4.3 Cancer types where VAEcox did not outperform the baseline model

Although our VAECox model did not outperform Cox-nnet on three cancer types (BLCA, LUAD and LUSC) in terms of C-index, our log-rank test results (Fig. 3) demonstrate that VAECox obtains higher P-value than Cox-nnet in BLCA survival prediction. We investigated why our VAECox model did not outperform Cox-nnet in LUAD and LUSC survival predictions. Both LUAD and LUSC are subtypes of non-small cell lung cancer (NSCLC). Among various types of cancer, NSCLCs are known to have distinct and heterogeneous characteristics. Therefore, we believe that common cancer characteristics extracted from samples of various cancer types affected the relatively poor survival of the heterogeneous LUAD and LUSC patients as the transferred knowledge acted as noise.

The objective of this study is to demonstrate that our VAECox model’s approach of using a VAE of multiple heterogeneous cancer types and transfer learning is effective in improving the prediction of patient survival.

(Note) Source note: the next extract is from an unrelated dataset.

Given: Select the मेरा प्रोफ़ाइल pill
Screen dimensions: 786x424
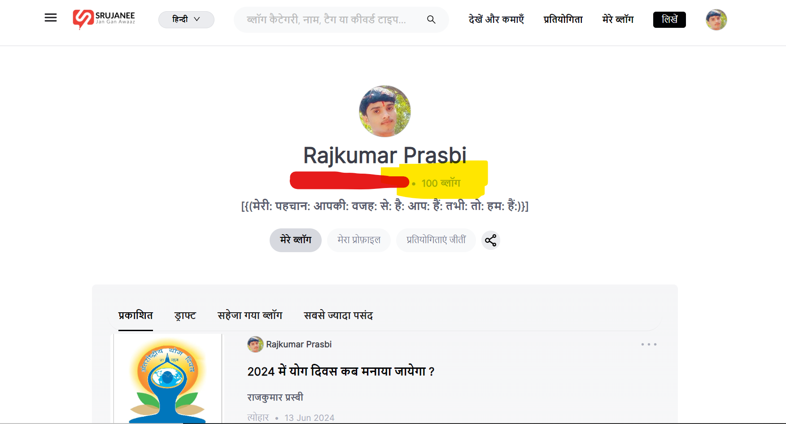Looking at the screenshot, I should click(x=359, y=240).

Even though VAECox does not outperform the baseline model on all cancer types, we believe VAECox can be used to complement other state-of-the-art survival analysis models, instead of replacing them.

5 Conclusion

In this work, we introduced VAECox which is a deep-learning-based survival prediction model. VAECox is a combination of a VAE and a Cox-PH model. We trained the VAE on transcriptomics data for 20 cancer types, and transferred the knowledge to cancer-specific survival prediction models. We showed that our VAECox model outperforms other baseline models on 7 cancer types among 10 cancer types, and extracted genes significant for patient survival based on predicted risks. In addition, we investigated the effectiveness of our VAE and discovered that the pre-trained encoder weights help train our VAECox model to learn features that can be used for patient survival prediction.

We believe that our VAECox model which can be used for cancer patient survival analysis can benefit researchers in various fields. We also believe that this study which demonstrates the effectiveness of transfer learning will aid researchers in other fields.

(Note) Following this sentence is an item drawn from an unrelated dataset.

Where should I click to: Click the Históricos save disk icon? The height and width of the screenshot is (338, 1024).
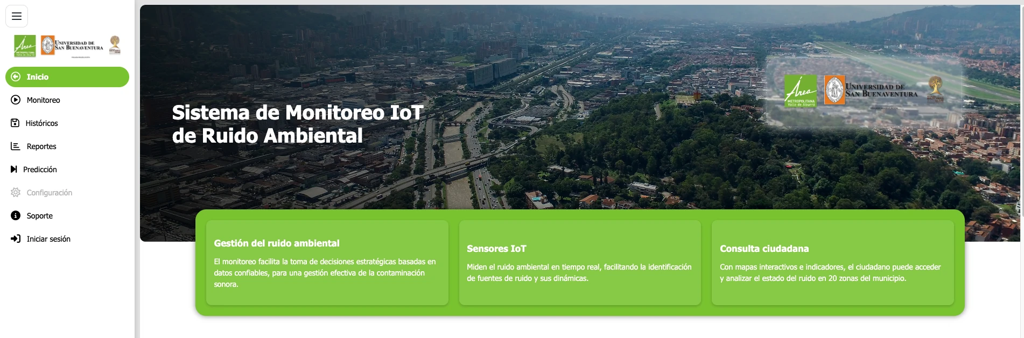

Despite of our efforts, overfitting still remains an obstacle. When it comes to high-dimensional transcriptomics data, the number of features still greatly exceeds the number of patient samples. One of the alternative approaches to address this issue is applying prior knowledge. Recent works have suggested taking biological interactions between different genes or proteins into consideration to develop more effective, robust models (Dimitrakopoulos et al., 2018; Huang et al., 2019a). In future works, we plan to utilize biological networks such as protein–protein interactions to better represent the omics information of cancer patients.